27. CHAPTER XXVII (continued)

"'Tain't a dream, then, 'tain't a dream! Somehow I most wish it was. Dog'd if I don't, Huck."

"What ain't a dream?"

"Oh, that thing yesterday. I been half thinking it was."

"Dream! If them stairs hadn't broke down you'd 'a' seen how much dream it was! I've had dreams enough all night -- with that patch-eyed Spanish devil going for me all through 'em -- rot him!"

"No, not rot him. FIND him! Track the money!"

"Tom, we'll never find him. A feller don't have only one chance for such a pile -- and that one's lost. I'd feel mighty shaky if I was to see him, anyway."

"Well, so'd I; but I'd like to see him, anyway -- and track him out -- to his Number Two."

"Number Two -- yes, that's it.
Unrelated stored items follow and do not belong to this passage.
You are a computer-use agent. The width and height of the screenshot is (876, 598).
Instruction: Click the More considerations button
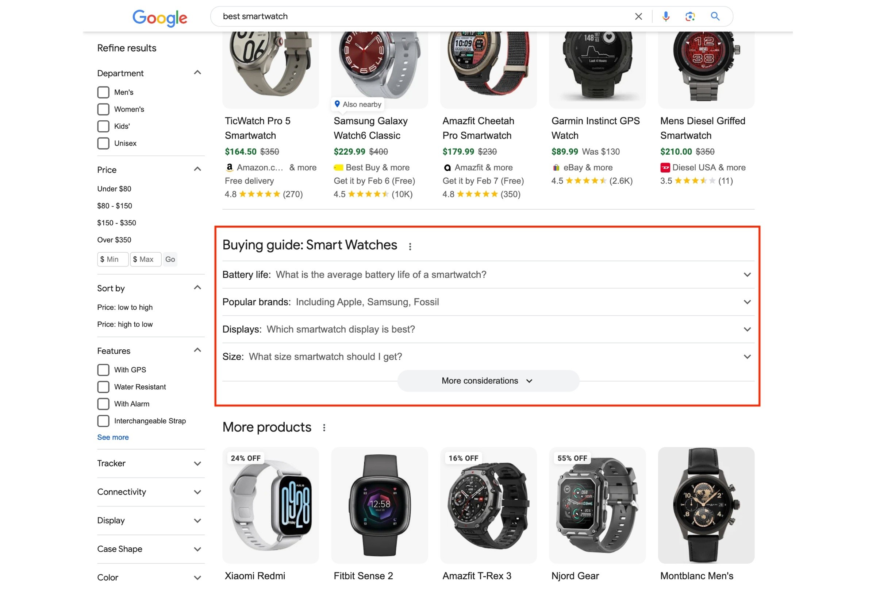[x=488, y=381]
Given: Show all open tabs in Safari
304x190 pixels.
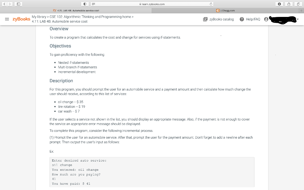Looking at the screenshot, I should [x=299, y=4].
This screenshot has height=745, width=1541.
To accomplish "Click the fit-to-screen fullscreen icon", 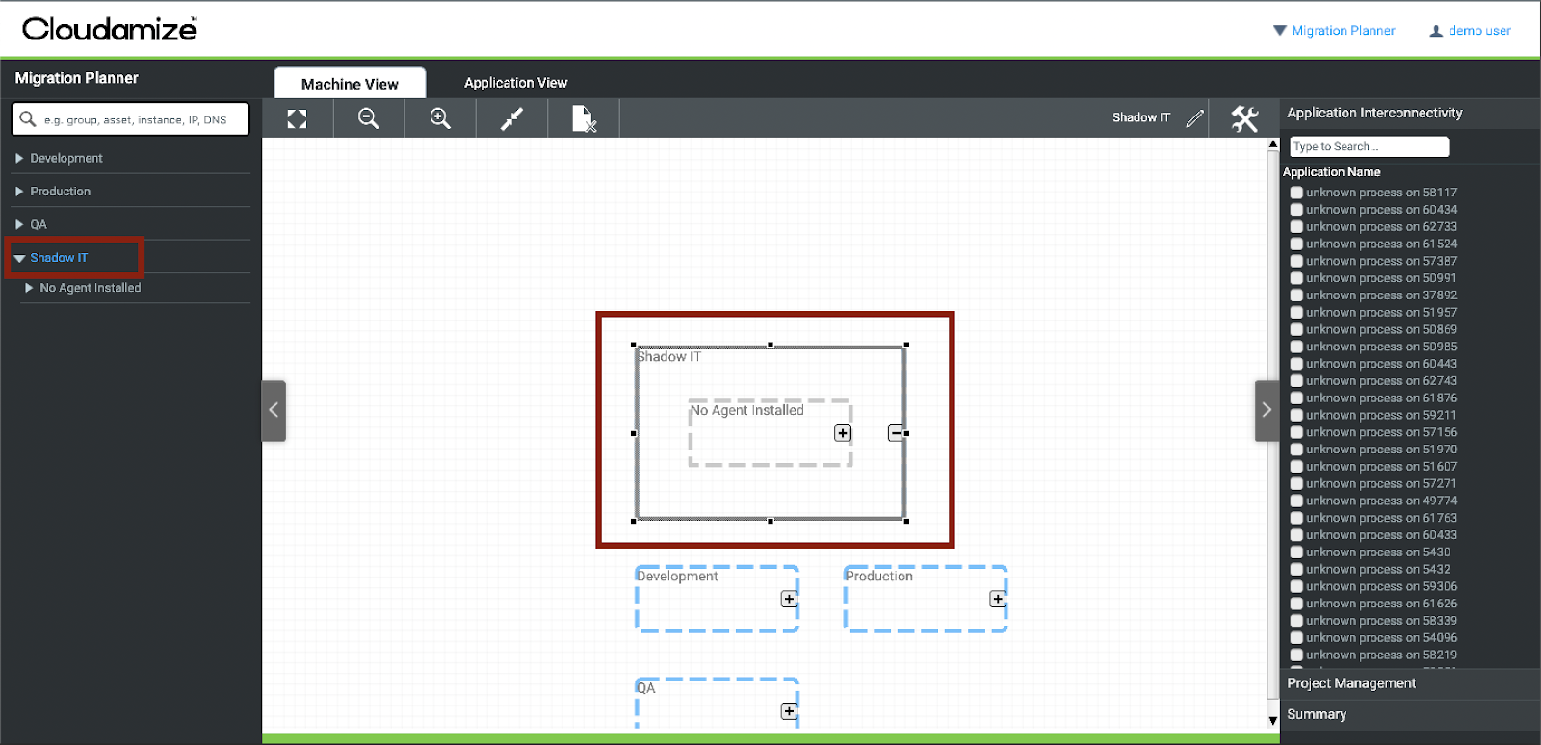I will click(297, 118).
I been thinking 'bout that. But I can't make nothing out of it. What do you reckon it is?"

"I dono. It's too deep. Say, Huck -- maybe it's the number of a house!"

"Goody! ... No, Tom, that ain't it. If it is, it ain't in this one-horse town. They ain't no numbers here."

"Well, that's so. Lemme think a minute. Here -- it's the number of a room -- in a tavern, you know!"

"Oh, that's the trick! They ain't only two taverns. We can find out quick."

"You stay here, Huck, till I come."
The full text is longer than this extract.